Economic growth can also have a self defeating effect:
(1) violate the principles of fairness and equity thus setting off social conflicts.
(2) Environmental costs are another disadvantage.
(xiii) Measure Of Real Progress FOR GDP
Ans. Economic growth is generally taken as the measure of advancement in the standard of living of the country. Countries with higher GNP often score highly on measures of welfare, such as life expectancy. However, there are limitations to the usefulness of GNP as a measure of welfare:
(1) GDP does not value intangibles like leisure, quality of life etc. Quality of life is determined by many other things than economic goods.
(2) The impact of economic activity on the environment may be harmful pollution, climate change, unsustainable growth, ecological refugees, life style diseases etc.

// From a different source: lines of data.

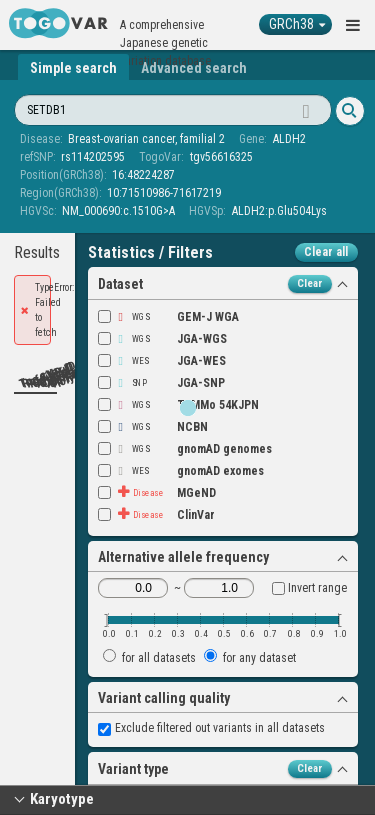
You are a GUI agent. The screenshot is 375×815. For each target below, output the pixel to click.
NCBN (153, 427)
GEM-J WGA (168, 317)
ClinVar (156, 515)
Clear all (326, 252)
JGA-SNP (161, 383)
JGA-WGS (162, 339)
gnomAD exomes (181, 471)
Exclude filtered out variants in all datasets (211, 728)
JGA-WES (162, 361)
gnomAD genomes (185, 449)
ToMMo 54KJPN (178, 405)
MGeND (157, 493)
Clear (310, 283)
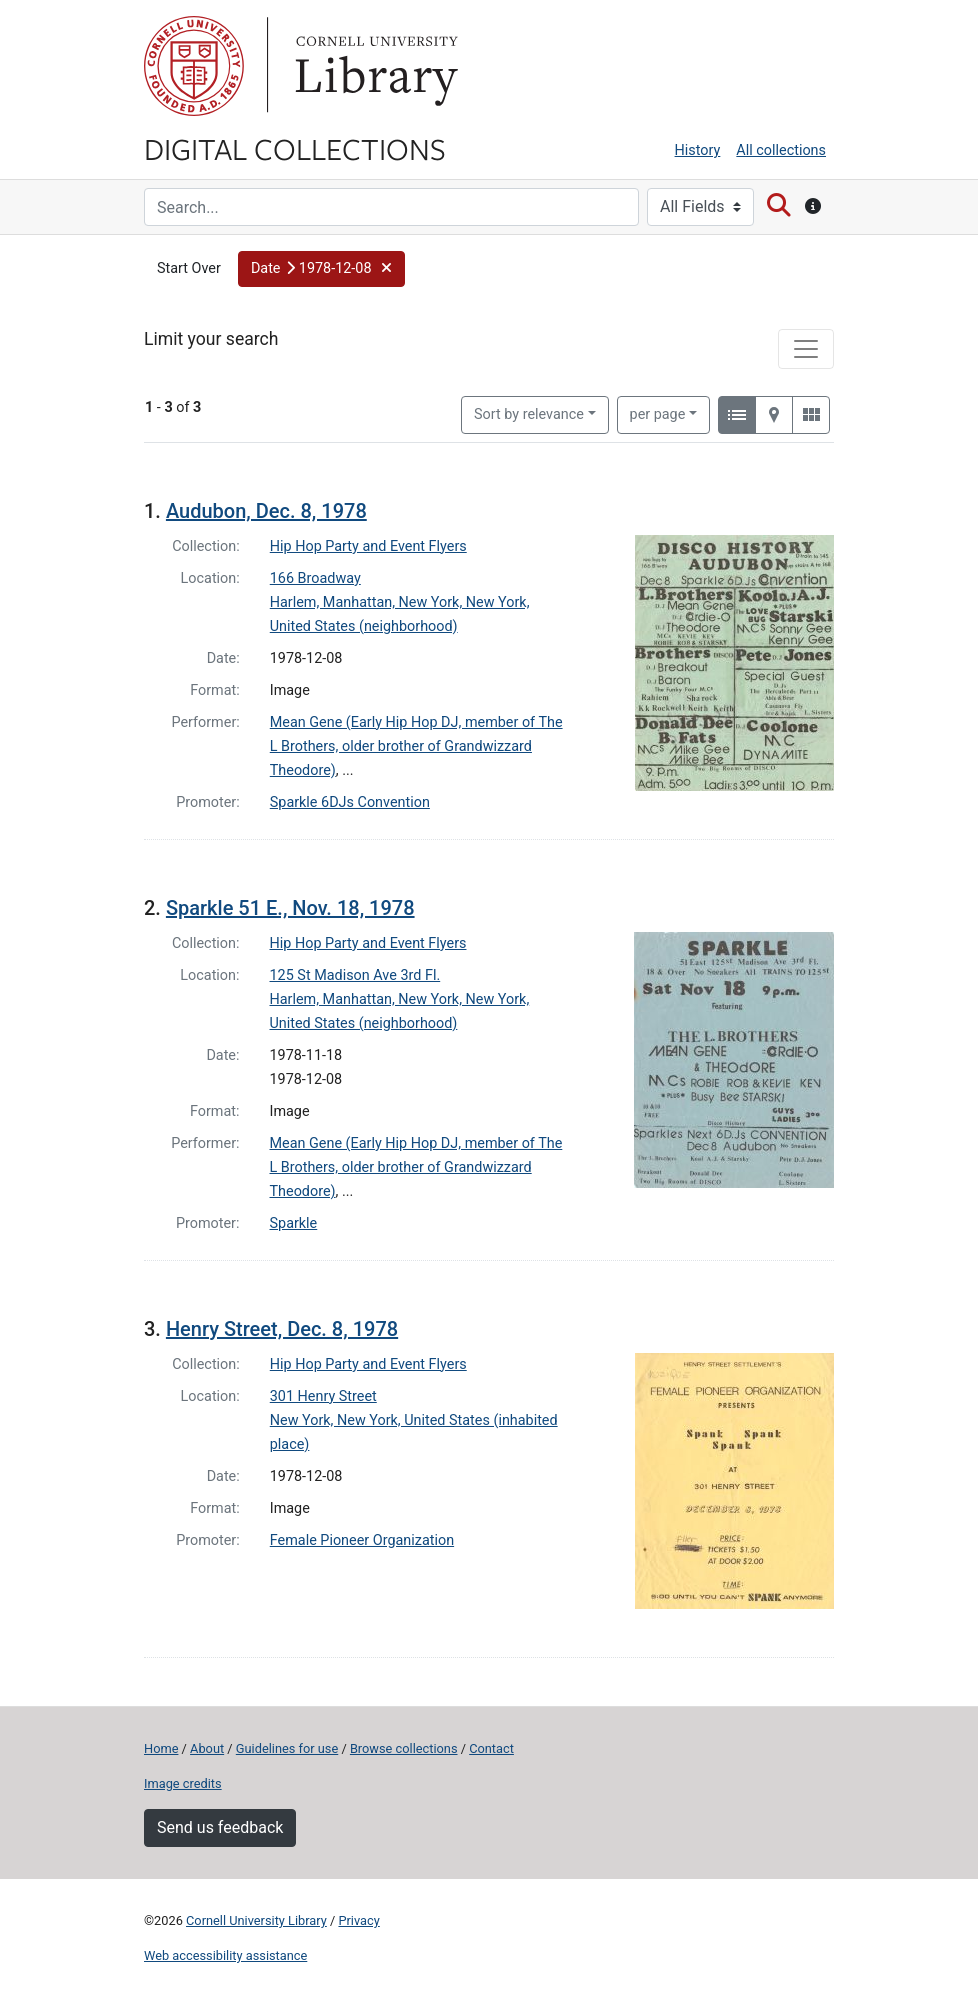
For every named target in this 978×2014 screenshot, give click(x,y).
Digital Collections (295, 148)
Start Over (189, 268)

(3) It only gives average figures that hide stratification. Economic in equality is not revealed by GDP figures Condition of poor is not indicated For example, Indian economy grew at 8.9% in the first half of 2010-2011 but the food inflation was over 14% and on a high base causing immiserization of the lower classes.
(4) Gender disparities are not indicated.

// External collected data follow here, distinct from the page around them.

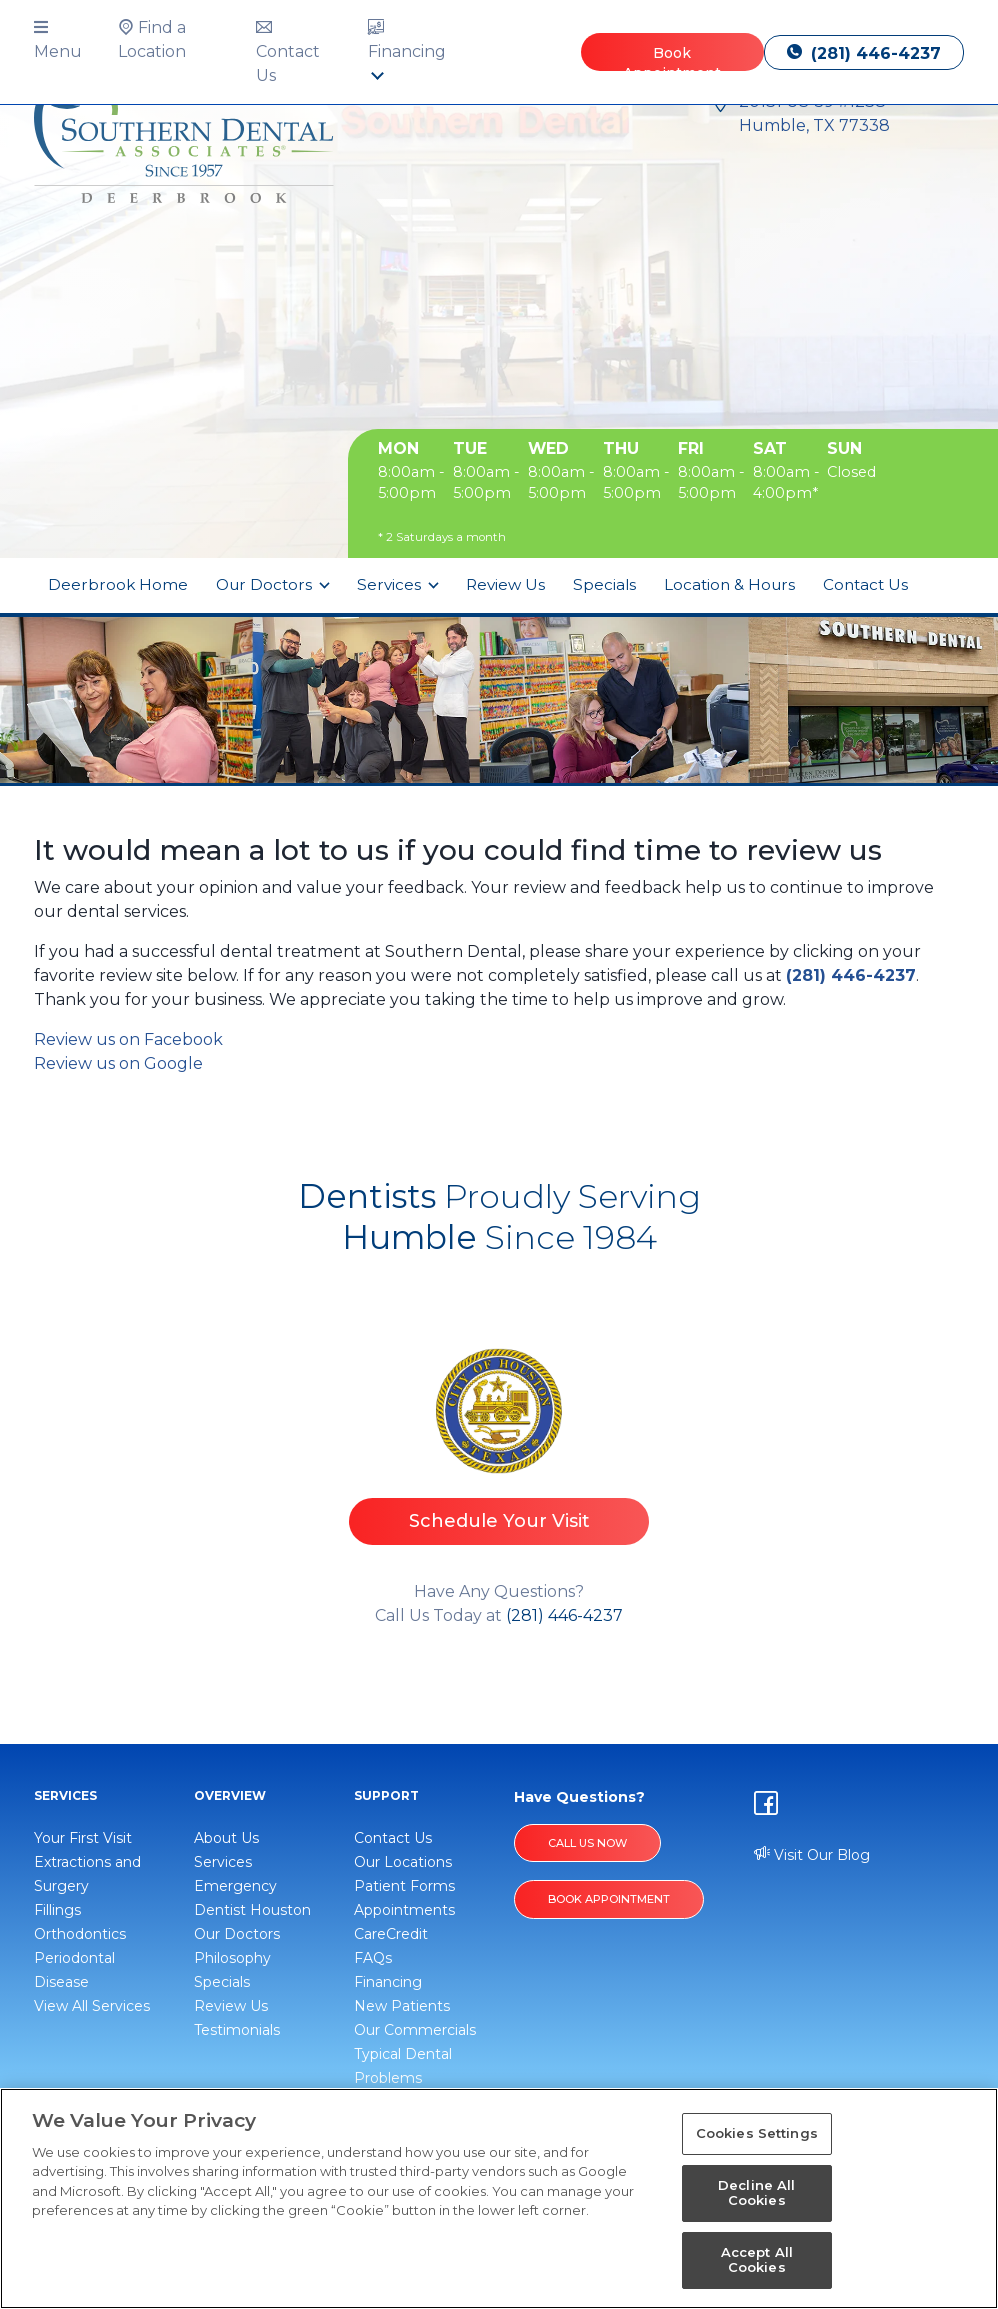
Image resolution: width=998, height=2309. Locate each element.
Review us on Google (118, 1063)
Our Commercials (415, 2030)
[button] (68, 40)
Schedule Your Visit (499, 1521)
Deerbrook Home (118, 584)
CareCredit (391, 1934)
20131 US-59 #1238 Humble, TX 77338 (814, 113)
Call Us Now (587, 1843)
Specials (604, 584)
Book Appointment (672, 57)
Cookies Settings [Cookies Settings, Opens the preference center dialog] (757, 2133)
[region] (499, 2198)
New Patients (402, 2006)
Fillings (57, 1910)
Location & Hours (729, 584)
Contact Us (865, 584)
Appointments (404, 1910)
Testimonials (237, 2030)
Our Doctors (266, 584)
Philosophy (232, 1958)
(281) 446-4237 (864, 53)
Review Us (505, 584)
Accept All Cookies (757, 2260)
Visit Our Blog (812, 1855)
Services (391, 584)
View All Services (92, 2006)
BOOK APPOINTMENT (609, 1899)
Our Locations (403, 1862)
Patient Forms (404, 1886)
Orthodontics (80, 1934)
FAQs (373, 1958)
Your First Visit (83, 1838)
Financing (388, 1982)
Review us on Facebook (128, 1039)
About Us (226, 1838)
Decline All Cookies (756, 2193)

(5) It does not matter how the increase in wealth takes place- whether by civilian demand or war.
(6) GDP does not measure the sustainability of growth. A country may achieve a temporarily high GDP by over-exploiting natural resources.
Advantages
The major advantages to using GDP per capita as an indicator of standard of living are that it is measured frequently, widely and consistently. Frequently in that most countries provide information on GDP on a quarterly basis, which allows a user to spot trends more quickly. Widely in that some measure of GDP is available for practically every country in the world, which allows crude comparisons between the standard of living in different countries. And consistently in that the technical definitions used within GDP are relatively consistent between countries, and so there can be confidence that the same thing is being measured in each country.
Disadvantages
(xiv) Other Measures Used as Alternative to GDP
Some economists have attempted to create a replacements for GDP which attempt to address many of the above criticisms regarding GDP. Other nations such as Bhutan have advocated gross national happiness as a standard of living, claiming itself as the world’s happiest nation.
An alternative measure, focusing on the amount of poverty in a country, is the Human Poverty Index. The Human Poverty Index is an indication of the standard of living in a country, developed by the United Nations.
Indicators used are:
(1) Lifespan
(2) functional literacy skills
Long-term unemployment
(3) Relative poverty (‘poverty with reference to the average per capita income).